Janvier. Le café fume, les idées photographiques bouillonnent. Rien de tel que ce rituel matinal pour nourrir mes expérimentations argentiques. Depuis quelques temps, je poursuis mes recherches sur le développement des pellicules noir et blanc avec du café soluble : le fameux caffenol.
🧪 Une recette sans dogme
Sur internet, les variantes abondent, mais la base reste assez constante. Chacun adapte selon ses habitudes, ce qui rend la méthode aussi accessible que personnalisable. Pour débuter, j’ai choisi la recette du Cookbook : simple, efficace, et plutôt bien documentée.

La préparation demande un peu d’organisation :
- Carbonate de sodium : 27 g, à dissoudre en premier
- Vitamine C : 8 g, ensuite
- Café soluble : 20 g, en dernier
- Le tout dans 500 ml d’eau à 20°C
Le secret ? Dissoudre chaque ingrédient séparément pour une solution bien homogène. La magie peut alors opérer.
🎞️ Essais et ajustements
Mes premiers pas avec le caffenol sont encore timides. Pour l’instant, je m’en tiens à un dosage constant, que j’ajusterai au fil des résultats.
- Ilford HP5 exposée à 800 ISO : très bon rendu, contraste équilibré, grain satisfaisant.

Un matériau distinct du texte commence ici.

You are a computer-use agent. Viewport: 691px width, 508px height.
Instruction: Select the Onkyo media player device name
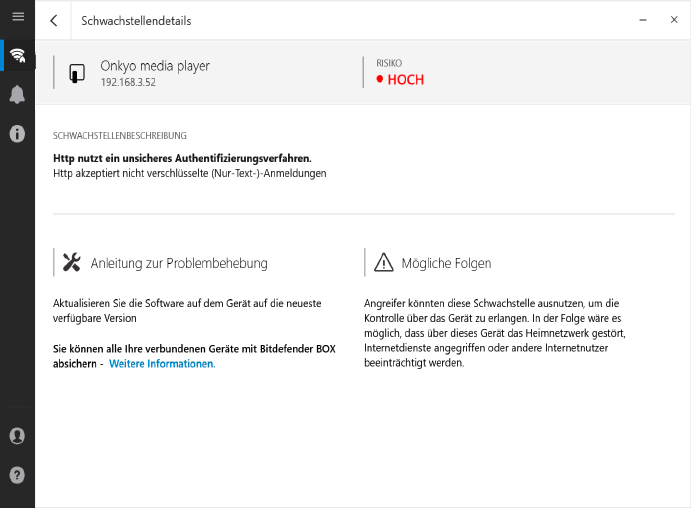click(x=155, y=66)
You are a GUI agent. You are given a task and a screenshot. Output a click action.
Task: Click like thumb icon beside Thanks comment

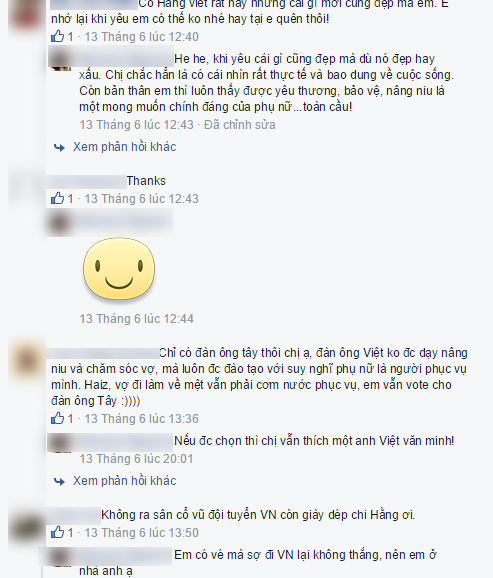pyautogui.click(x=58, y=198)

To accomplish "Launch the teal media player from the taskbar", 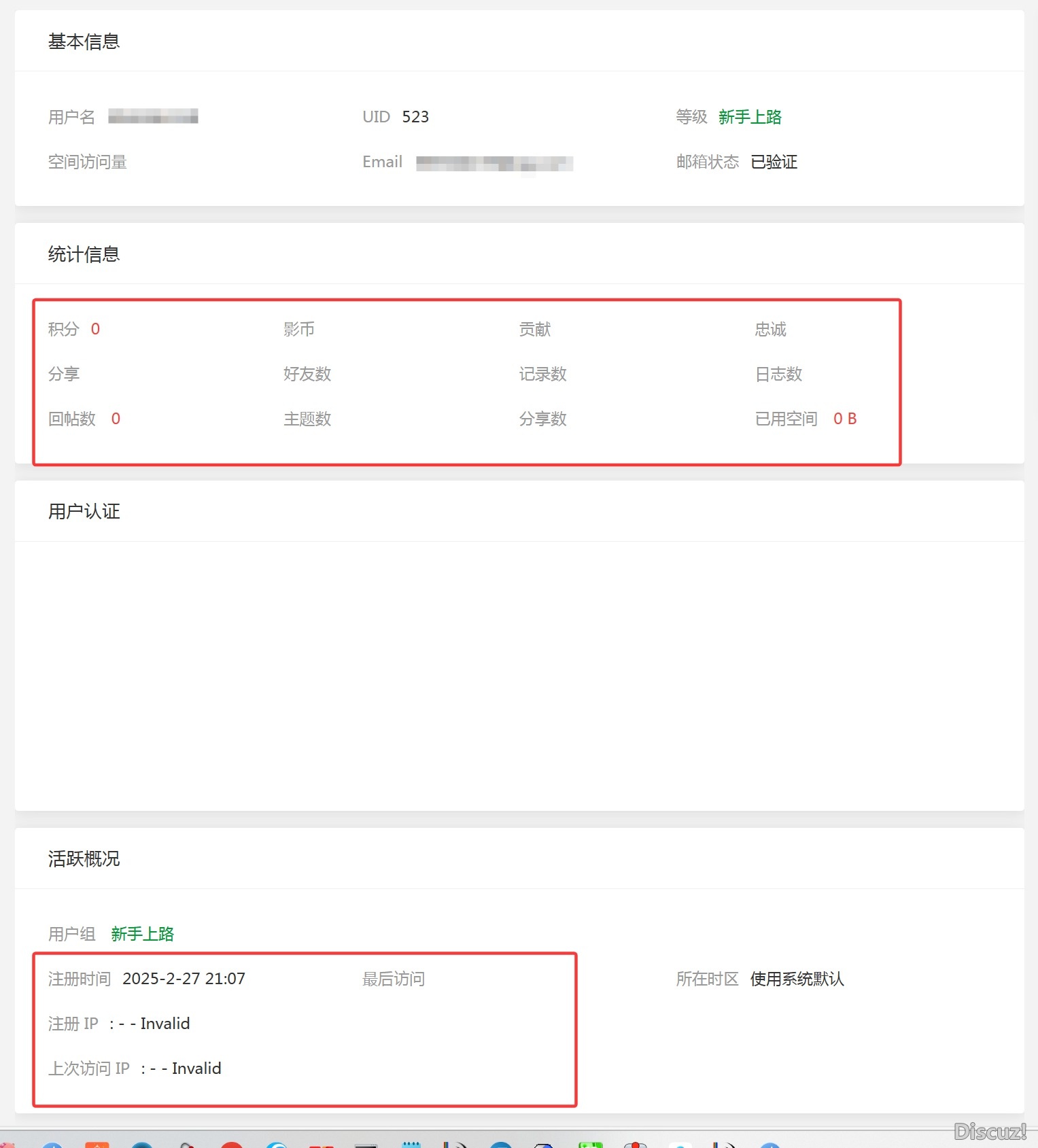I will point(143,1145).
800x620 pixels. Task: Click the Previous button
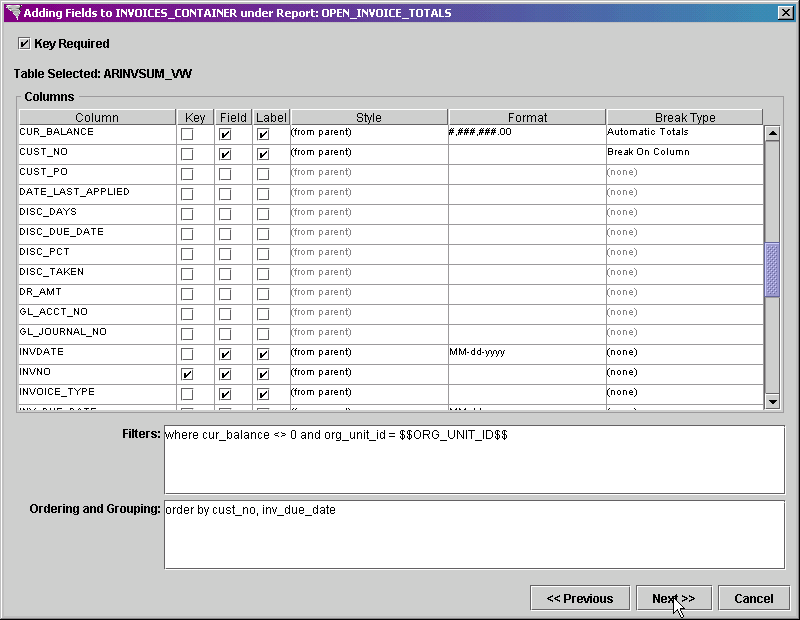click(x=580, y=598)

- Kentmere 400 poussée à 800 ISO : là, le grain devient grossier, le rendu un peu brouillon. J’ai respecté la formule mais allongé le développement à 25 minutes, comme suggéré pour une poussée d’un stop. Verdict : le film a probablement subi un surdéveloppement. Je retenterai avec une durée plus raisonnable avant de tester le stand dev.
🔍 Explorations en cours
J’imagine déjà les nombreuses applications possibles avec ce procédé : une porte ouverte vers plus de liberté créative, moins de dépendance au matériel “classique”. Le caffenol, c’est un peu l’alchimie du quotidien, une manière poétique de relier image et expérience.